Colorado Rockies – No. 39
- Infielder
- Born: February 3, 1999 (age 27) Walnut Creek, California, U.S.
- Bats: RightThrows: Right

MLB debut
- July 3, 2025, for the Los Angeles Angels

MLB statistics (through June 12, 2026)
- Batting average: .073
- Home runs: 0
- Runs batted in: 3
- Stats at Baseball Reference

Teams
- Los Angeles Angels (2025); Colorado Rockies (2026–present);

= Chad Stevens (baseball) =

American baseball player (born 1999)

Chad David Stevens (born February 3, 1999) is an American professional baseball infielder for the Colorado Rockies of Major League Baseball (MLB). He has previously played in MLB for the Los Angeles Angels.

==Career==
===Amateur===
Stevens attended Gig Harbor High School in Gig Harbor, Washington. He was selected by the San Diego Padres in the 40th round of the 2017 Major League Baseball draft, but did not sign and played college baseball at the University of Portland. In 2019, he played collegiate summer baseball with the Wareham Gatemen of the Cape Cod Baseball League.

===Houston Astros===
Stevens was selected by the Houston Astros in the 11th round (328th overall) of the 2021 Major League Baseball draft, and signed with the team. He made his professional debut with the Single-A Fayetteville Woodpeckers, hitting .147 with one home run and 12 RBI in 34 games. Stevens played in 85 games for the High-A Asheville Tourists in 2022, slashing .248/.318/.416 with 12 home runs, 60 RBI, and 12 stolen bases.

In 2023, Stevens made 122 appearances for the Double-A Corpus Christi Hooks, batting .220/.333/.397 with 15 home runs, 60 RBI, and 23 stolen bases. He began the 2024 season with Corpus Christi, but hit .153 with one home run and five RHI over 25 contests. On May 7, 2024, Stevens was released by the Astros organization.

=== Los Angeles Angels ===
On May 27, 2024, Stevens signed a minor league contract with the Los Angeles Angels organization. He spent the remainder of the year split between the rookie-level Arizona Complex League Angels, High-A Tri-City Dust Devils, Double-A Rocket City Trash Pandas, and Triple-A Salt Lake Bees.
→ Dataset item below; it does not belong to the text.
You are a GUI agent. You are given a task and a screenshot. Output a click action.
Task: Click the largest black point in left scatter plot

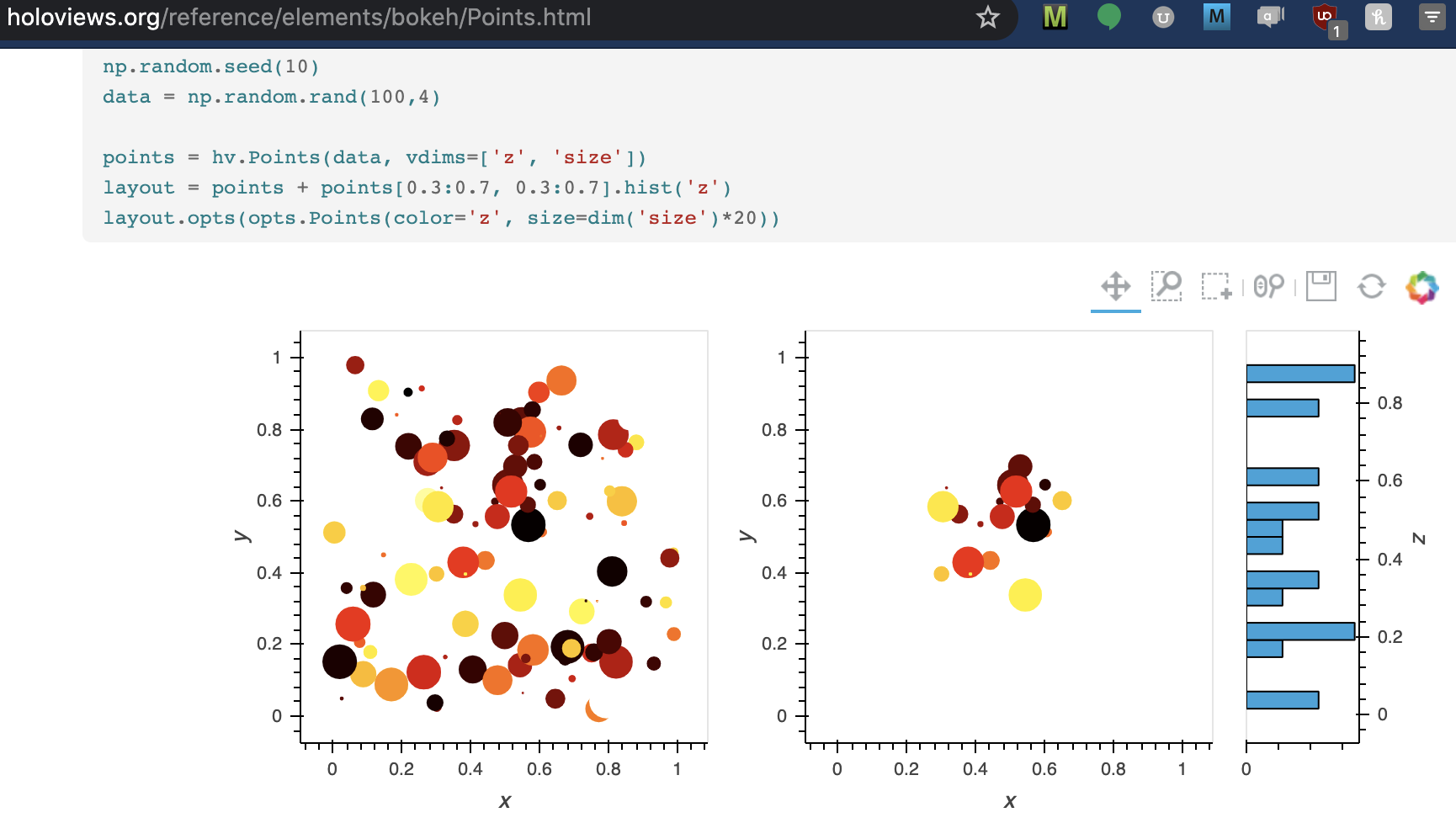pyautogui.click(x=528, y=525)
Stevens was assigned to Triple-A Salt Lake to begin the 2025 season, playing in 72 games and slashing .307/.383/.542 with 14 home runs, 43 RBI, and nine stolen bases. On July 3, 2025, Stevens was selected to the 40-man roster and promoted to the major leagues for the first time. His first MLB hit was a single off Max Scherzer on July 5 against the Toronto Blue Jays. In five appearances for Los Angeles, Stevens went 2-for-13 (.154); he was designated for assignment by the Angels on September 7. He cleared waivers and was sent outright to Triple-A Salt Lake on September 9. Stevens elected free agency following the season on November 6.

=== Colorado Rockies ===
On December 9, 2025, Stevens signed a minor league contract with the Colorado Rockies. He made 40 appearances for the Triple-A Albuquerque Isotopes, batting .362/.435/.523 with three home runs, 25 RBI, and six stolen bases. On May 21, 2026, the Rockies selected Stevens' contract, adding him to their active roster.